Comparison with One-Way ANOVA:
Feature | One-Way ANOVA | Kruskal-Wallis ANOVA |
---|---|---|
Type | Parametric | Nonparametric |
Assumptions | Normal distribution, equal variances | No assumption of normality or equal variances |
Data type | Interval/ratio scale | Ordinal or non-normal interval data |
Test statistic | F-value (based on variance) | H-value (based on ranks) |
Comparison | Means | Medians or rank distributions |
In summary, the Kruskal-Wallis test is more robust when data violate parametric assumptions, making it a valuable alternative to one-way ANOVA in real-world, non-ideal conditions. However, it is generally less powerful when the assumptions of parametric tests are satisfied.
Question:-8
Write a short note within 200 words on explain the procedure for computation of mean and standard deviation using Microsoft Excel.
Answer:
Computation of Mean and Standard Deviation Using Microsoft Excel: A Short Note
Microsoft Excel provides a quick and efficient way to compute the mean and standard deviation of a data set using built-in functions.
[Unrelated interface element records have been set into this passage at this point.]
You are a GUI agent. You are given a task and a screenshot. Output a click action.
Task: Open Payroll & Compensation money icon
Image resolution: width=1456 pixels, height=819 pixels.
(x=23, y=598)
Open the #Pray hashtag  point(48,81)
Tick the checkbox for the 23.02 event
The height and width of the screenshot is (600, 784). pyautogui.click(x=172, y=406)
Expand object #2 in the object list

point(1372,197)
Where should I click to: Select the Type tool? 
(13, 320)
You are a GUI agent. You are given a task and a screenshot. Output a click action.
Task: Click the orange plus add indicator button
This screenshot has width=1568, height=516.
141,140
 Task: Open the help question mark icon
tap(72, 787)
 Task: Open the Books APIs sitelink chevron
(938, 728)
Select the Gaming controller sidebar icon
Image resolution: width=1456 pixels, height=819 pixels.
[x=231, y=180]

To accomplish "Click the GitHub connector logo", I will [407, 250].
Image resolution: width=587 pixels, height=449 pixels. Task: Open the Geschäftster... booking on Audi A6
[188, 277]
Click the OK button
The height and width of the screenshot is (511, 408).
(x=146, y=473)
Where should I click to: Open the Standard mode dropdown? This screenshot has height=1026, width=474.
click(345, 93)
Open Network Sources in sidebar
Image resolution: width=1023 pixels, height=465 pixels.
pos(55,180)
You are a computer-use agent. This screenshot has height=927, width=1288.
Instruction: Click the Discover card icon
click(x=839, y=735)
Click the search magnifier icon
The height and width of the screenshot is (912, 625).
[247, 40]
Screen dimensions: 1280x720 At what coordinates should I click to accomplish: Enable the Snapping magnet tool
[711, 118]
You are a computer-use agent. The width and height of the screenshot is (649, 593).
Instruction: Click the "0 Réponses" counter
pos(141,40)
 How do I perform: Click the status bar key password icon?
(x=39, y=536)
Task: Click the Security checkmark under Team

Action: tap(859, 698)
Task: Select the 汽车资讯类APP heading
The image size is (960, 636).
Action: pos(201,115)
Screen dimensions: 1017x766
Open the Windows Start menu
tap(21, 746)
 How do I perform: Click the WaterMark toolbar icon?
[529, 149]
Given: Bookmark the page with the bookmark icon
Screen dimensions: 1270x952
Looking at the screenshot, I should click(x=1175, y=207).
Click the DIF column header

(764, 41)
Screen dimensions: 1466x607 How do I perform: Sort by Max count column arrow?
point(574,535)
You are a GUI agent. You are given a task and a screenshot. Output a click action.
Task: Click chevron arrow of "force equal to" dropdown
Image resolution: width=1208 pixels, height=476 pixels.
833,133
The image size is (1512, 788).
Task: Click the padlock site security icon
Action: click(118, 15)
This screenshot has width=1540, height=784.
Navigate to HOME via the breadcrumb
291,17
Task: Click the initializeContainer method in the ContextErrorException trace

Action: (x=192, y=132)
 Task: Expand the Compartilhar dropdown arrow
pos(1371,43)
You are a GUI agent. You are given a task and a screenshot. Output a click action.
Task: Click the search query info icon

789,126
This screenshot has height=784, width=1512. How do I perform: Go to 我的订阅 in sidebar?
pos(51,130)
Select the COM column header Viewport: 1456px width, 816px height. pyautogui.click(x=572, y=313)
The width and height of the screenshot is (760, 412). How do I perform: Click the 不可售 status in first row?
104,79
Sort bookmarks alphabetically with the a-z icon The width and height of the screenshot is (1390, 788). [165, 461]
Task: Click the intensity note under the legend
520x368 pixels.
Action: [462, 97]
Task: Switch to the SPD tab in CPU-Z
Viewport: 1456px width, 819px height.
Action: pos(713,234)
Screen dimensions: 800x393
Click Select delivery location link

These measures are essential in descriptive statistics for understanding the central tendency and dispersion of data.
Procedure:
-
Enter the Data:
Begin by entering your numerical data in a single column (e.g., A1 to A10). -
Calculate the Mean:
Click on an empty cell where you want the result.
Type the formula:=AVERAGE(A1:A10)
Press Enter. Excel will return the mean (average) of the selected values. -
Calculate the Standard Deviation:
Click on another empty cell.
For a sample, type:=STDEV.S(A1:A10)
For a population, type:=STDEV.P(A1:A10)
Press Enter. Excel will display the standard deviation.